(WORK REQUEST)
Exactly as written, return every line of the data below.

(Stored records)
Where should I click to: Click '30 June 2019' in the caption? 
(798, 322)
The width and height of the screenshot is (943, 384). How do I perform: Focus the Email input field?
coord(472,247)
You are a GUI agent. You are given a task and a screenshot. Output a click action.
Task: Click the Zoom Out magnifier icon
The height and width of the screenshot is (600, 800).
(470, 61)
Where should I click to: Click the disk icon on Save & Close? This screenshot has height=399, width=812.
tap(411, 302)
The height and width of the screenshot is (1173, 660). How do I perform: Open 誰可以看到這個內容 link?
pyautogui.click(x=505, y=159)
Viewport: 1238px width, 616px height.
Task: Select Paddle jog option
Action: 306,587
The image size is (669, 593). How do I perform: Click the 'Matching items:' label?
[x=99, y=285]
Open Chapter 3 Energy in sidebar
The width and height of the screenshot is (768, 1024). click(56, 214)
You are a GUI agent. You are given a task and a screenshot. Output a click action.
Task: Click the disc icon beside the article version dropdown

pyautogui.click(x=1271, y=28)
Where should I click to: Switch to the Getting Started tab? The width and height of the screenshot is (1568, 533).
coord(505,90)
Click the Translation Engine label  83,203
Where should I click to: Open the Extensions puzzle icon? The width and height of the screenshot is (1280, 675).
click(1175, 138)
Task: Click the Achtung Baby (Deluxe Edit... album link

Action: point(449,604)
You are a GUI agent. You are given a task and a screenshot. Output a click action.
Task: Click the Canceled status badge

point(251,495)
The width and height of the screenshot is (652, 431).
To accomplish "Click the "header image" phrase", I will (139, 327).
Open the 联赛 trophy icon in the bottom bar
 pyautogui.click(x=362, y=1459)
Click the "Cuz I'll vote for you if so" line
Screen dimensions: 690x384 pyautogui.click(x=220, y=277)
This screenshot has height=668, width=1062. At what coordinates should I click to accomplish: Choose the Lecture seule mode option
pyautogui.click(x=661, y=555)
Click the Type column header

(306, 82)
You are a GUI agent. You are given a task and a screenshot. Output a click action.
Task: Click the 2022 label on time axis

(SOLUTION BELOW)
Where should I click to: Click '30 June 2019' in the caption? 
(798, 322)
The width and height of the screenshot is (943, 384). How do I perform: Focus the Email input field?
coord(472,247)
You are a GUI agent. You are given a task and a screenshot. Output a click action.
Task: Click the Zoom Out magnifier icon
The height and width of the screenshot is (600, 800).
(470, 61)
Where should I click to: Click the disk icon on Save & Close? This screenshot has height=399, width=812.
tap(411, 302)
The height and width of the screenshot is (1173, 660). How do I perform: Open 誰可以看到這個內容 link?
pyautogui.click(x=505, y=159)
Viewport: 1238px width, 616px height.
Task: Select Paddle jog option
Action: 306,587
The image size is (669, 593). How do I perform: Click the 'Matching items:' label?
[x=99, y=285]
Open Chapter 3 Energy in sidebar
The width and height of the screenshot is (768, 1024). click(56, 214)
You are a GUI agent. You are given a task and a screenshot. Output a click action.
Task: Click the disc icon beside the article version dropdown

pyautogui.click(x=1271, y=28)
Where should I click to: Switch to the Getting Started tab? The width and height of the screenshot is (1568, 533).
coord(505,90)
Click the Translation Engine label  83,203
Where should I click to: Open the Extensions puzzle icon? The width and height of the screenshot is (1280, 675).
click(1175, 138)
Task: Click the Achtung Baby (Deluxe Edit... album link

Action: point(449,604)
You are a GUI agent. You are given a task and a screenshot. Output a click action.
Task: Click the Canceled status badge

point(251,495)
The width and height of the screenshot is (652, 431).
To accomplish "Click the "header image" phrase", I will (139, 327).
Open the 联赛 trophy icon in the bottom bar
 pyautogui.click(x=362, y=1459)
Click the "Cuz I'll vote for you if so" line
Screen dimensions: 690x384 pyautogui.click(x=220, y=277)
This screenshot has height=668, width=1062. At what coordinates should I click to accomplish: Choose the Lecture seule mode option
pyautogui.click(x=661, y=555)
Click the Type column header

(306, 82)
You are a GUI agent. You are given a task and a screenshot. Output a click action.
Task: Click the 2022 label on time axis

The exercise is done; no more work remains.